EXTRACT TO READ
---*---
How many pieces do you sell a month and how long does it take to create a piece?
Everybody always likes to ask that question, and that’s not a question I can really answer. As an example, take this one, the violin (and my newest one). Is it the hours that I’ve walked by that man’s place and gone, “I love violins, they’re beautiful,” is that part of it? Is it the hours I wake up at night and I think about the design, do I count those hours? Is it the drawing part? Is it the making the template? I don’t know how long anything takes me. If I did, the answer would probably be a million hours per piece, but it’s not like that. That piece took me a lifetime, because it’s all of my accumulative thinking processes. To get there, I’m not going back, I’m going forward, and all that I’ve learned up until I made it.
Selling, that comes in waves. If I’m having a show and I sell a couple pieces, I’m having a good month. And then there’s a month when I don’t sell a piece. But on the average, about one or two a month. And they’re costly, so it’s not like little teapot for $50. I always go back to, I’m an art teacher. I could have stayed as an art teacher full time. I only do it part time now so I can do this more. If I just wanted to throw a lot of teapots, more traditional ones, then I might as well teach, because I love that too. I’m interested in pushing the envelope and learning something new. I challenge myself and then spend as much time as I need on it, but charge what I feel they are worth. I think of them as fine art, not necessarily craft.
Going into this, were you considering extra income?
Yeah, but it was definitely more that I wanted to develop something. You always want to sell your work, because it’s a way for people to honor what you do, but on the other hand, I’ve made so many pieces and people will say, oh, you should make more of that, but that doesn’t interest me. I’d like to make a living doing what I think is the next right thing to do, as opposed to knowing what will sell.
One of things I do a lot, these teapots that are handbags, my galleries really like those. People love handbags, and they’ll spend jillions on handbags, but I was doing them for a while and it was like, I figured that one out, so the challenge wasn’t necessarily there. I still do them once in awhile, though.
---*---
DATASET CONTENT
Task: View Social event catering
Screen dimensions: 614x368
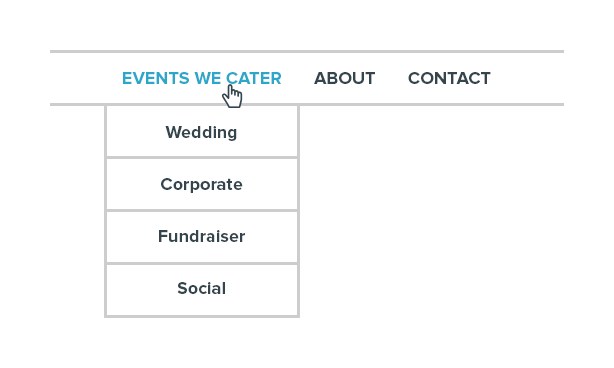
---*---
WORK REQUIRED
Please carry on the interview above about making and selling art teapots, starting right after its last sentence.

RESULT OF THIS TASK
You seem to have incorporated dogs into a lot of the designs here, what’s the story behind that?
I was doing those handbags, and the first one of those was this one right here, which is called, “Tea Wow Wow.” It was in honor of my daughter’s dog, Lola. That was exciting, I got the handbag and I got the dog, I was getting a lot of good feedback – and I love dogs. So then, the challenge became pugs, this one’s called “Carrying On Puggage,” so again, it’s the designer handbag, but with the doggies on it. One is called “Jackie-in-the-box,” after Jackie O and a Jack Russell (terrier) – a designer handbag with dog.
Economy, does it affect you the same way it affect a traditional business?
I don’t think so, because this is so high end. People spend so much money on their dogs and so much money on their pocket books. There is the need and love of art and there are people who want it and are excited about it. I think my work makes people happy, so they are will to spend money on it. Dogs make people happy, handbags make people happy, shoes make people happy, it’s the same person who is saying, “I love my dog, yes, I want that.”
What do you see for the future of your work?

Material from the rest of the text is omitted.